What causes fibroids?
This question takes me back to my doctor’s office on the day of my diagnosis. It was naturally one of the questions I asked because I was curious about what had led me to develop fibroids. His response was they are caused by carcinogenic foods. Carcino-what now? He said oh don’t eat burnt rice (Kanzo) or scorched rice (if you want to be fancy). Errmmm… Doc, first of all, do I look like I eat kanzo, not that I don’t but why should that be the first food option you mention to me. Do you know me? Have you seen my diet plan? Of course, I didn’t ask him these questions. I’m not rude. He may or may not have been kidding but I took it quite seriously.
I later found out that though the growth of fibroids could be linked to what we eat, it is not simply just a dietary issue but is solely a reproductive health issue. I mean it is in the uterus so go figure! So the wisest response to my question should have been the uterus because as long as you have a uterus, you are most likely going to get it.

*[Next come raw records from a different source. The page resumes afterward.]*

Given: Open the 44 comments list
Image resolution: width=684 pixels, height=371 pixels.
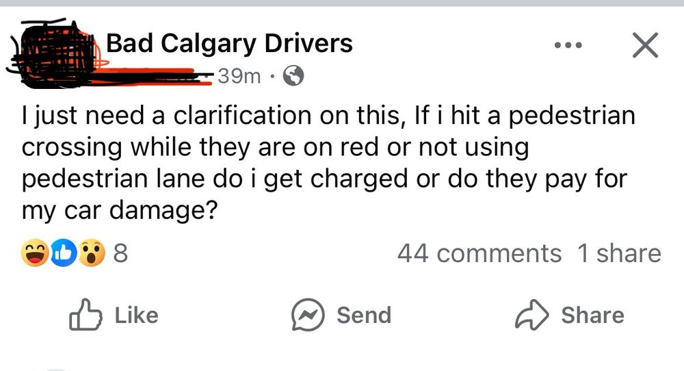Looking at the screenshot, I should pos(479,253).
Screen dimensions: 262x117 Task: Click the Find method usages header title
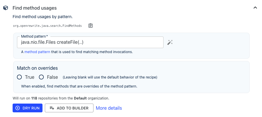35,8
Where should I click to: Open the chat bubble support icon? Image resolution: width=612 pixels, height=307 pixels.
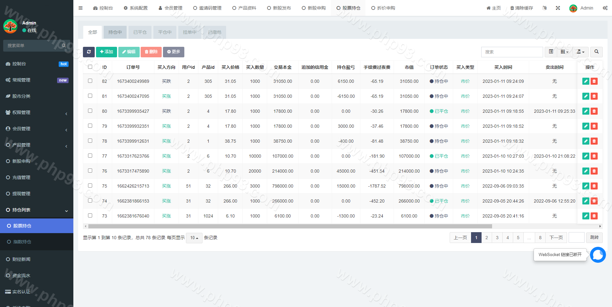click(598, 255)
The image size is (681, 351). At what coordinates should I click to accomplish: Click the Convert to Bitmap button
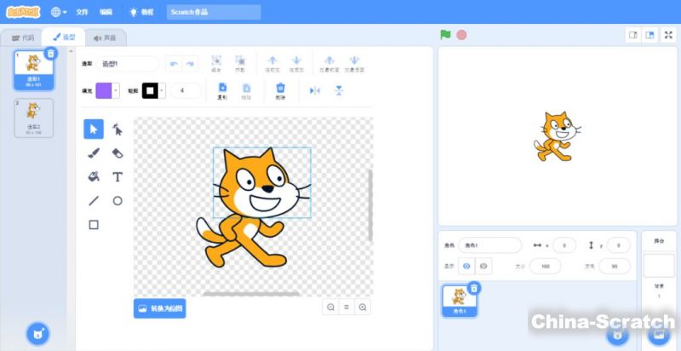click(x=159, y=308)
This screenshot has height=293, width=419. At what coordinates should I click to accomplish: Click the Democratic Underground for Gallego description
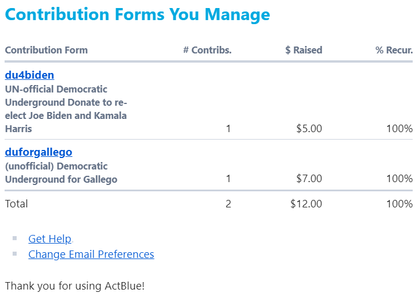pyautogui.click(x=61, y=172)
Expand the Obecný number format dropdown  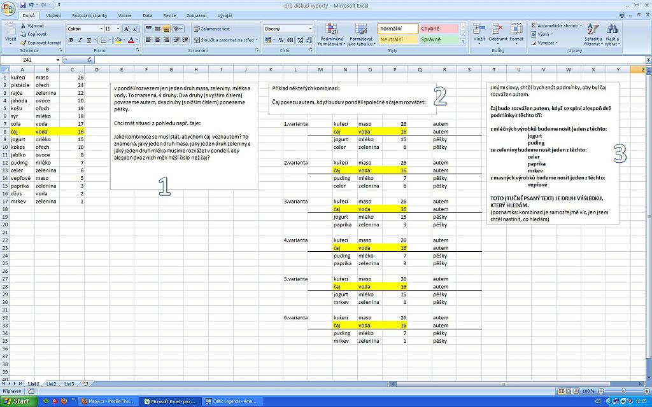310,29
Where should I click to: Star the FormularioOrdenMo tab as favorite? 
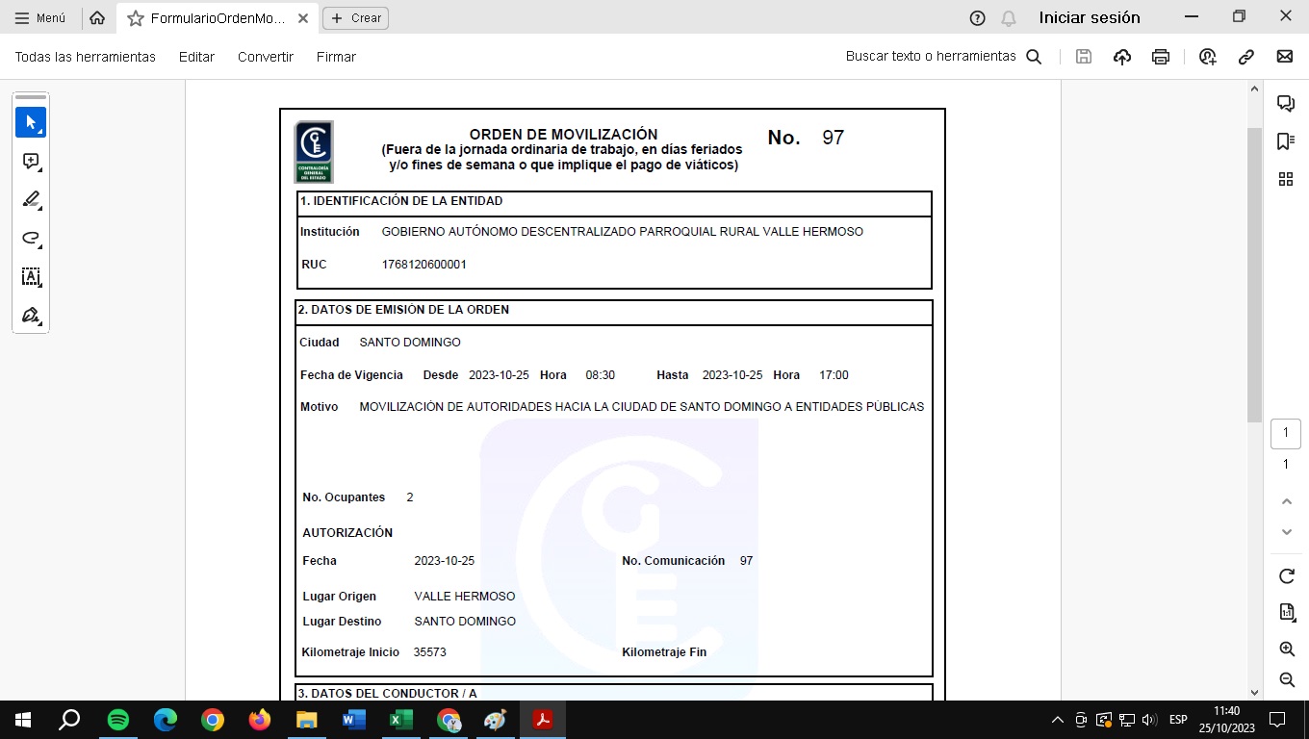point(136,18)
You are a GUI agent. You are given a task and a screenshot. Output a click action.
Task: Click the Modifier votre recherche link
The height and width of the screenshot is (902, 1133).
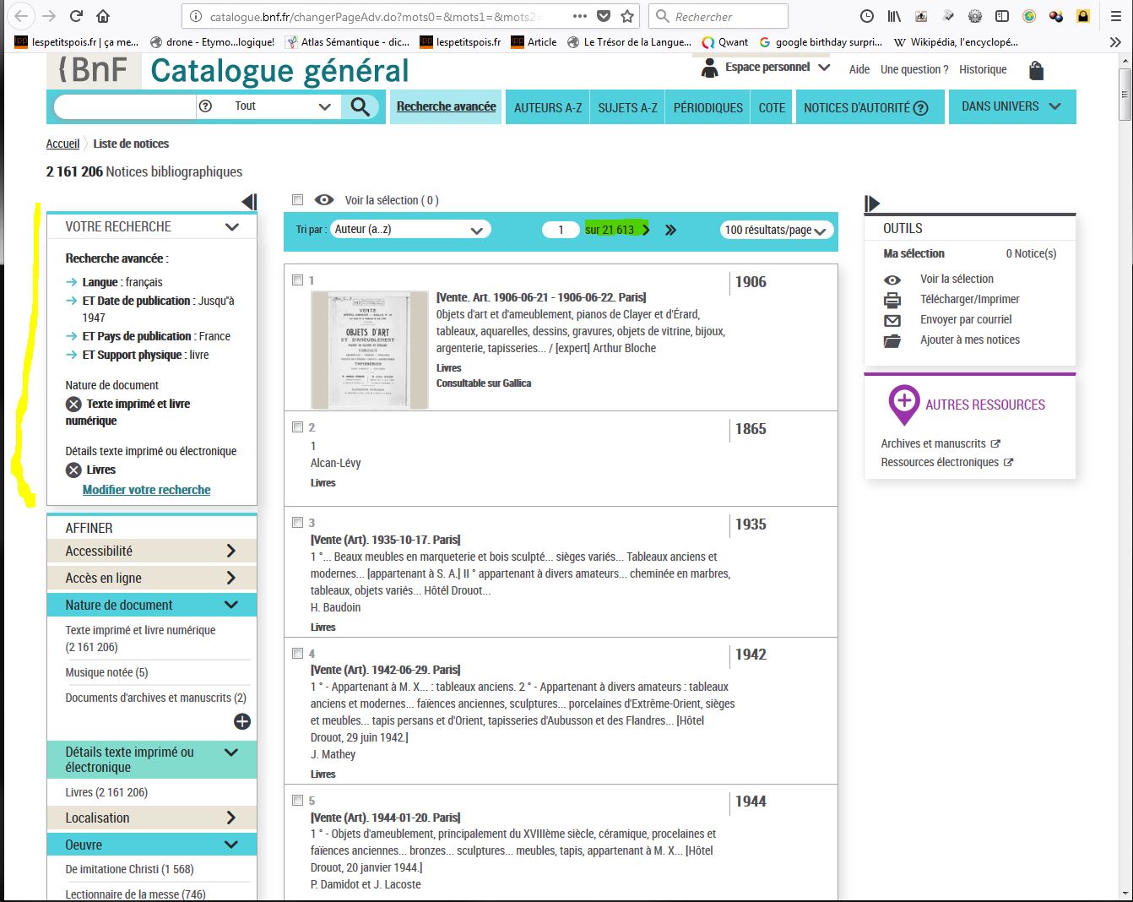(146, 490)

To begin with, Hormones play an important role in the development and growth of fibroids. For the purpose of this topic, let’s narrow hormones down to estrogen and progesterone. These two are the most vital sex hormones in the female body that regulate the stimulation and development of the uterine lining during each menstrual cycle in preparation for pregnancy. For the body to function normally, it is important that these two vital sex hormones balance out in that the secretion of estrogen should not surpass that of progesterone. It is when these two hormones are thrown off balance that so many bad things such as fibroids begin to happen within the female body. Fibroids begin from a single cell and begin to multiply due to the presence of estrogen and progesterone in higher concentrations than normal uterine muscle cells.
To be honest, I’m still trying to get the hang of this myself because it is so overwhelming. How do I know which hormone is being produced in excess and how this excess production is triggered! It is also important to note that, this is not a proven cause of fibroids but a high percent of cases seem to be related to hormonal imbalance. Sigh!
Aside hormonal imbalances, fibroids could also be hereditary in origin. If your Mum or sister or even your Aunt has/had it, it is possible that you will develop fibroids too. Although this is a risk factor and not a cause, you may still want to check your family history.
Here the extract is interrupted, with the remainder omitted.